Instructions:
A. List every member of the Sawyer family whom the store history names.
B. Carry on the Sawyer's store history from the point where the text stops.

Passage shown:
⟨
1963: A 4 a.m. fire on November 10 burns the store to the ground, with a loss in excess of $250,000. The store is quickly rebuilt.

1965: The supermarket becomes a Thriftway, an affiliation it keeps for 15 years.

1967: Stan buys the grocery side of the business from his father. Eventually, he also buys out the owner of the variety side of the store.

1978: Stan’s son Warren joins the business.

The Sawyer family’s current storefront at 500 E. Third Street. Photo by Rodger Nichols

1982: After dropping the Thriftway affiliation in 1980 and operating the grocery side as an independent market for two years, the family decides in October to pursue the hardware business. Sawyer’s Department Store and Ninth Street Market become Sawyer’s True Value Home Center.

1989: Stan retires. Warren and his wife, Marcia, buy the business.

1995: After 55 years at its Ninth Street location, the store moves downtown to Third Street in a space formerly occupied by Coast to Coast Hardware. The move triples the store’s business.

2000: The store makes one more move, buying the land and building formerly occupied by Safeway at 500 E. Third St. With a larger display area and more parking, the Just Ask Rental service is added. The store’s footprint nearly triples again.

2004: Jared joins the firm in November, adding a fourth generation to the family business. Stan is presented with a Golden Hammer Award from Eastwing Manufacturing, celebrating his half-century in the hardware business.

2008: Sawyer’s adds the freestanding Grinder’s coffee shop to its parking lot.

2010: The store expands its outdoor sales area by 10,000 square feet.

2017: Jared and his wife, Cora, finalize the purchase of the store from Warren and Marcia. The store changes affiliation from True Value to Ace Hardware.

The store in 1950. The original storefront was in a converted house on Ninth Street. Photo courtesy of the Sawer Family

Jared is pleased to have made the switch to Ace, although at the time it involved a great deal of work. Some inventory had to be sold at a loss.

“True Value and Ace were both member-owned co-ops,” he says. “In 2018, ACON (an international private equity investment firm) bought True Value. I think we made a good move.”

The COVID-19 pandemic brought its own set of problems.

“We didn’t know from one day to the next if we were going to be open or if we were going have to close down,” Jared says. “We didn’t know if we were going to be able to get product or what hoops we were going to have to jump through. There was a period in March 2020 for about a week where sales really dropped, and then we were deemed an essential business.”
⟩
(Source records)
⟨
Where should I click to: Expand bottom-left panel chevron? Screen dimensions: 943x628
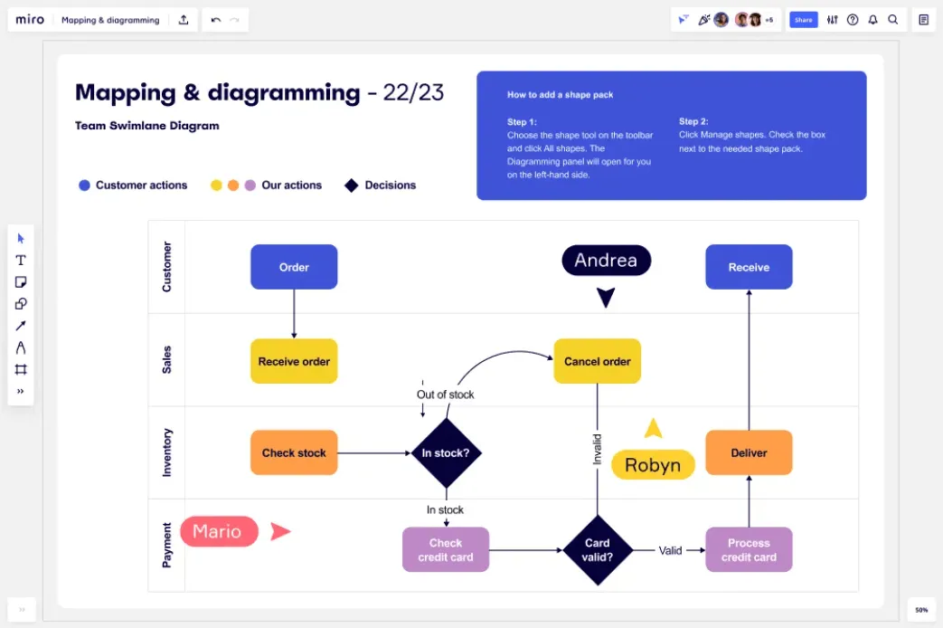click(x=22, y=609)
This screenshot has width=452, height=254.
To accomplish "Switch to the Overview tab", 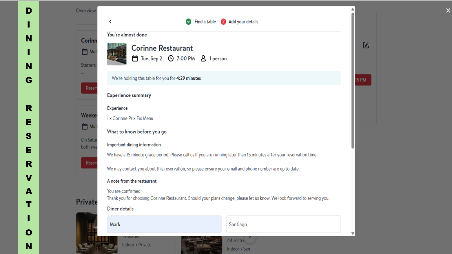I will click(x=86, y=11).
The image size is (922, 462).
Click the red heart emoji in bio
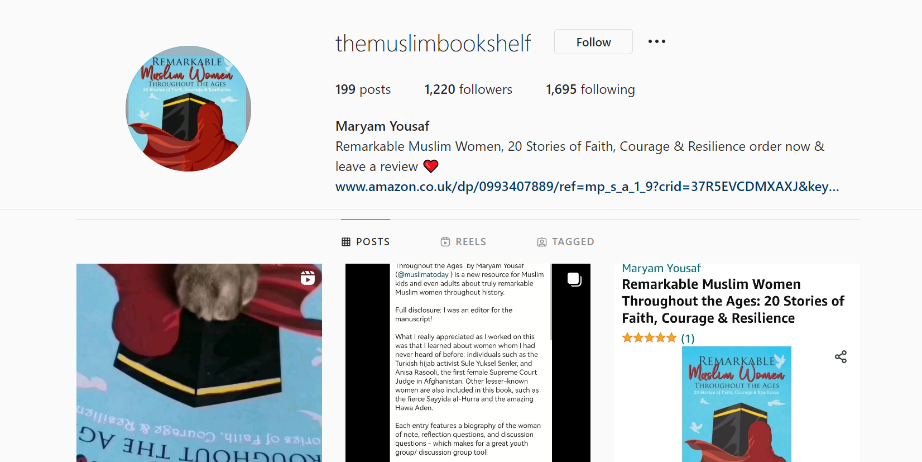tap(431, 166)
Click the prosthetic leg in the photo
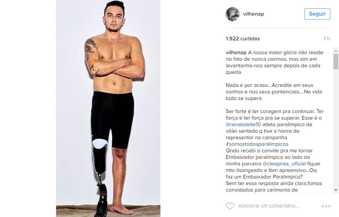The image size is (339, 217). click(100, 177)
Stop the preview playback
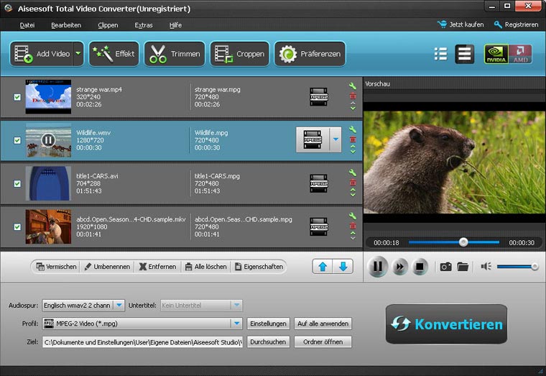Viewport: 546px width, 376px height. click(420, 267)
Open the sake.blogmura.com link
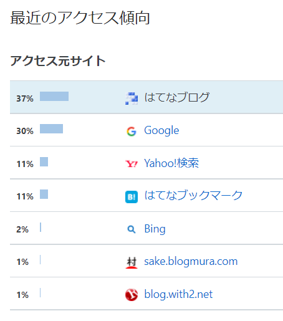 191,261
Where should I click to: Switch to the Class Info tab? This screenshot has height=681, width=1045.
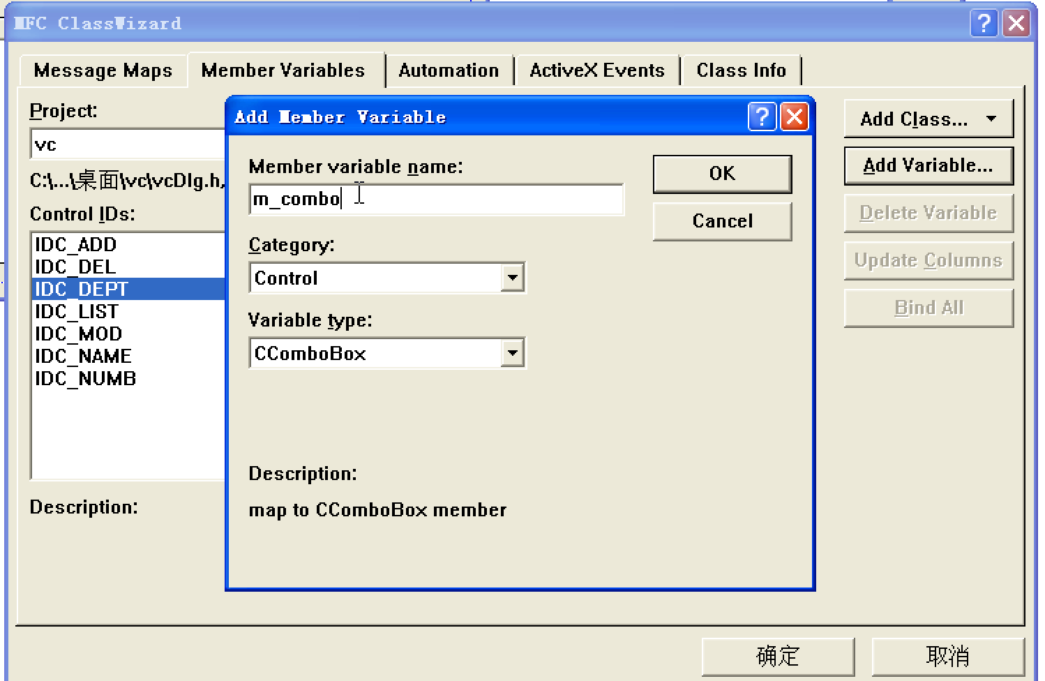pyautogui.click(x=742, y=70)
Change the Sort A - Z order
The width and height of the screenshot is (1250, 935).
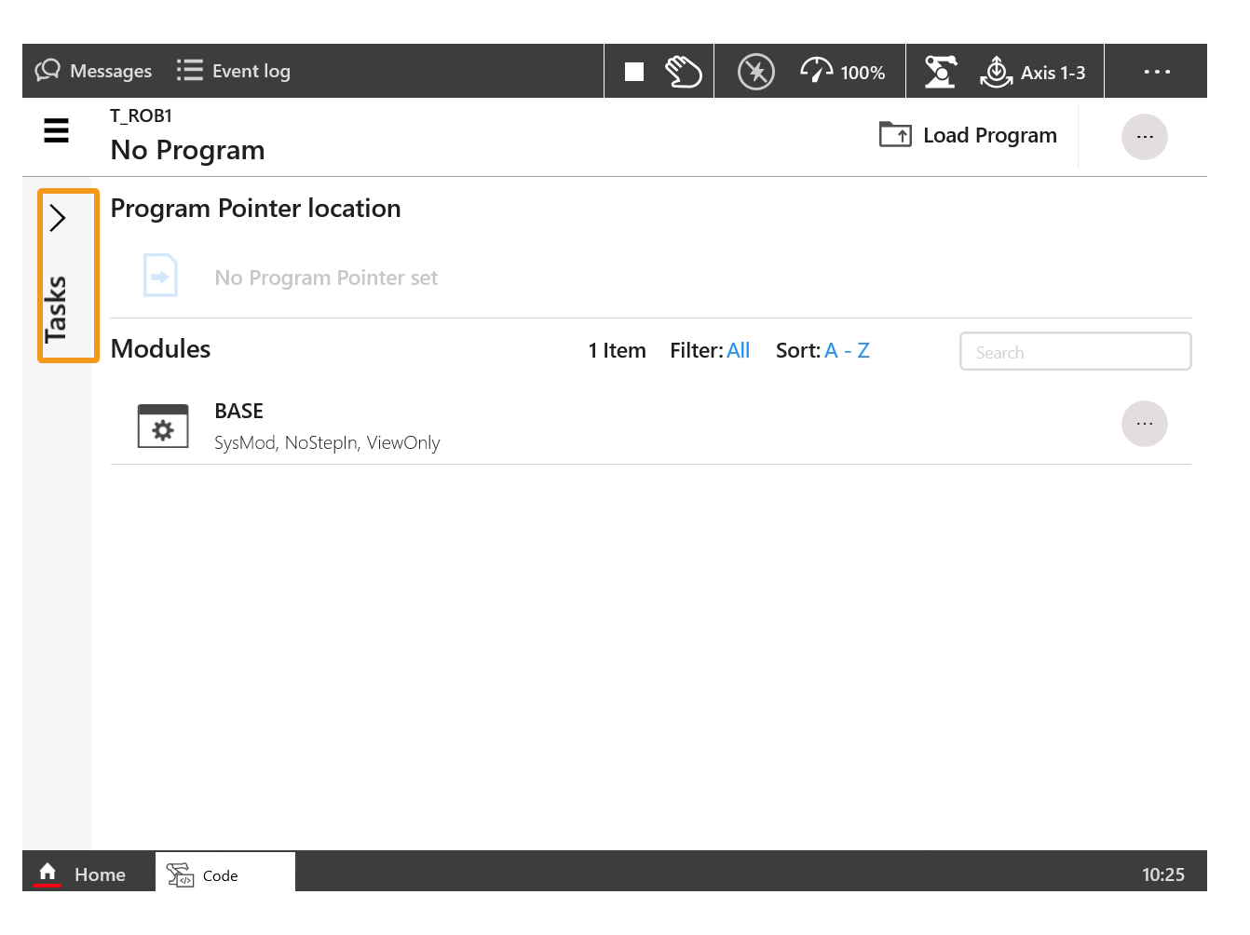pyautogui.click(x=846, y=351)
⟩
Task results:
A. Stan, Warren, Marcia, Jared, Cora

B.
The sales situation reversed. People were stuck at home. They couldn’t travel or go to concerts or movies, so they spent time and money on home improvements.

“Lots of people did painting they had put off for years,” Jared says.

When customers bought equipment, Jared says they tended to go top of the line.

Jared is now 40, but he got his start in the business as a third grader.

“My dad had me assembling bicycles,” he says. “He’d pay me $5 for every bicycle, and more for sweeping up.”

Ultimately, Jared saved enough to buy his own car: an old Mustang his father helped him fix up.

That process repeated itself with Jared’s son, Colton, now 16, who saved his money from working in the store and bought his own Mustang. Colton’s younger sister, Ruthie, also helps part-time at the store.

Jared says is very humble and grateful.

“Not just for our team, which works really hard every day—especially through the challenges of COVID—but also for our customers and their support in continuing to shop with us,” he says. “The people down on the sales floor are the ones that make the magic happen here. We wouldn’t be here today without the risks and hard work my great-grandparents, grandparents, and parents put in. They laid the foundation for all this.”

He emphasizes the business’s focus on customer service.

“If somebody calls up and they want to know where the best place in town is to get pizza, you stay on that phone and you talk to them about pizza,” he says. “Those little things all add up.

“We don’t just sell stuff to people. Relationships are important. Having a positive impact on another life is important. That’s how we do business.”